- The task -
All lines of the entries with "Focus" in them must be listed.

*** Opening of Given data ***

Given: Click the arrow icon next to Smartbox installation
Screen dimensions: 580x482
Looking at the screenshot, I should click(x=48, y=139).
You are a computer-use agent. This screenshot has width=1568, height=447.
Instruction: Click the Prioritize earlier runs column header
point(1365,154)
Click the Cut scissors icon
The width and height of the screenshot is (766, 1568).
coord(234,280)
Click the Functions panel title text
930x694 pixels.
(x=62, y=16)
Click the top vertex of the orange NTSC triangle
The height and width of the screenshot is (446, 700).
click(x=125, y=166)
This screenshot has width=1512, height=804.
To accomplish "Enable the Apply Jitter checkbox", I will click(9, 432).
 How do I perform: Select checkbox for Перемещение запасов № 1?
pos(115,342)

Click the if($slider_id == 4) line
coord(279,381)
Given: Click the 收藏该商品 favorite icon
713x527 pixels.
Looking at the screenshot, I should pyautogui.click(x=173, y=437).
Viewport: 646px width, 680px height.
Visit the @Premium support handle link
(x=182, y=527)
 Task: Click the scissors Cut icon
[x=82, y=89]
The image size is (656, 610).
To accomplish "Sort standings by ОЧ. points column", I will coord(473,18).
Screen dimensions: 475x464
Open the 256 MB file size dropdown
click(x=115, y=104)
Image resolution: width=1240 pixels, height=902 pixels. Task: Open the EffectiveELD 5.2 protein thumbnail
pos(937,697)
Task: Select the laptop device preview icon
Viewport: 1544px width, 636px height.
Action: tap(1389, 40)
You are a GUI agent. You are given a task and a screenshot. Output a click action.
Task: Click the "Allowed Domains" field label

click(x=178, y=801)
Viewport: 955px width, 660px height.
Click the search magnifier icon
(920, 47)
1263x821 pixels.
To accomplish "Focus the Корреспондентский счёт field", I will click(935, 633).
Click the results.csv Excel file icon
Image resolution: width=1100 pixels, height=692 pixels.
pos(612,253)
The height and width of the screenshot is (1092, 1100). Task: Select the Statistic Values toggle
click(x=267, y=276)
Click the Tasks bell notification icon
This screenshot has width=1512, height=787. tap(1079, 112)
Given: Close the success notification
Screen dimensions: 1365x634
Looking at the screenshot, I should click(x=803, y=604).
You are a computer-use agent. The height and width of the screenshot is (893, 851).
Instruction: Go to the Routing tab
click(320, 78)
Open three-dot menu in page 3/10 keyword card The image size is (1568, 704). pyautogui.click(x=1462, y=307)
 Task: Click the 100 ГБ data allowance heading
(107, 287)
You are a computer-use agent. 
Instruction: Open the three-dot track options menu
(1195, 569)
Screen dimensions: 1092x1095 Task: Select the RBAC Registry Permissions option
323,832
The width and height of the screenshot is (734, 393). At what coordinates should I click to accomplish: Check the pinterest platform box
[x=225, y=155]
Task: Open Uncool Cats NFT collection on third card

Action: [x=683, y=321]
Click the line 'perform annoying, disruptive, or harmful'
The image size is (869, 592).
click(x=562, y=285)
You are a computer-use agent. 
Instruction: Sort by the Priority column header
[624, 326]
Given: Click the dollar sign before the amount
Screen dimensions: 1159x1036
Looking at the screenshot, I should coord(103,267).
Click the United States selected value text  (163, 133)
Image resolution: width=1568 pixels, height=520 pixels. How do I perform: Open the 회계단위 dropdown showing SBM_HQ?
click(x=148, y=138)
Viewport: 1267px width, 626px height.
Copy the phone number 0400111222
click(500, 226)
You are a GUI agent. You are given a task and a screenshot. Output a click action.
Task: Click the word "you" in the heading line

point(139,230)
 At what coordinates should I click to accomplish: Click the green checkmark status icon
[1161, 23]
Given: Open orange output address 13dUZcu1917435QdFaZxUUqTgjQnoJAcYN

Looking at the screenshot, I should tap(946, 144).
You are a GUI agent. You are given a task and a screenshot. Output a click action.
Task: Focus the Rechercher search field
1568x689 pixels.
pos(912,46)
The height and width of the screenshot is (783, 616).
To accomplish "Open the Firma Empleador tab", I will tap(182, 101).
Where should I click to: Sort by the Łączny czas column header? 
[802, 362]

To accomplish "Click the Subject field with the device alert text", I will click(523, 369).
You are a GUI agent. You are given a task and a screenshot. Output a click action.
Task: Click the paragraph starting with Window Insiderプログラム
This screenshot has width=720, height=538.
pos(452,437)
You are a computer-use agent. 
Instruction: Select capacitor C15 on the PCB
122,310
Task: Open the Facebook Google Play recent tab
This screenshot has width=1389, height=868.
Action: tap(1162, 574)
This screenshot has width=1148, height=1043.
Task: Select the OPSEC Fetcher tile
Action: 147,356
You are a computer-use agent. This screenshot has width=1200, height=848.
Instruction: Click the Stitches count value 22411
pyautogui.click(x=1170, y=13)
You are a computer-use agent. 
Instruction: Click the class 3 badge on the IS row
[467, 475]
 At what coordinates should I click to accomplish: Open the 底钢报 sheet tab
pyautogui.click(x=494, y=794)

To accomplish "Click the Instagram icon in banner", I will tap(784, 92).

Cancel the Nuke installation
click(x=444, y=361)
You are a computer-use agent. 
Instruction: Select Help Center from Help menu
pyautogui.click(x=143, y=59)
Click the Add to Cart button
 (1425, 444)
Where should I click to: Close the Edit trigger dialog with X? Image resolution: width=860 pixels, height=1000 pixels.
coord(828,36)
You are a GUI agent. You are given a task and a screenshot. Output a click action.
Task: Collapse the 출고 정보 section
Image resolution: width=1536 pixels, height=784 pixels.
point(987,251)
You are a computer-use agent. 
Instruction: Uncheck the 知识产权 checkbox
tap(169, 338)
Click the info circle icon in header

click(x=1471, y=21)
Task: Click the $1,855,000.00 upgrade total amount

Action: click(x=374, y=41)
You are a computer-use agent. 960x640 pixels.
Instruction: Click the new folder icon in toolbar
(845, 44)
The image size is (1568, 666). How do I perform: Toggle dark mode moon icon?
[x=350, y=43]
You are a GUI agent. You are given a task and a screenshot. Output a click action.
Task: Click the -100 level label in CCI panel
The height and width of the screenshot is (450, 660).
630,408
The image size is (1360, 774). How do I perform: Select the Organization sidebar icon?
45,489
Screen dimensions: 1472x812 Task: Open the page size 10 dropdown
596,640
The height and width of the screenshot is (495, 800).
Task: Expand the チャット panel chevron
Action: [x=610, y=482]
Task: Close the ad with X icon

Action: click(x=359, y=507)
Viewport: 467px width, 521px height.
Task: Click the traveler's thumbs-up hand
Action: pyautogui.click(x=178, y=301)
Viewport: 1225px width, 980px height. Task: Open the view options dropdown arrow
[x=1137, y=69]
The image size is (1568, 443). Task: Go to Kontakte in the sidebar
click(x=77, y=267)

*** Close of Given data ***

- Answer for this exercise -
To accomplish "Focus the Корреспондентский счёт field", I will click(935, 633).
Task: Focus the Rechercher search field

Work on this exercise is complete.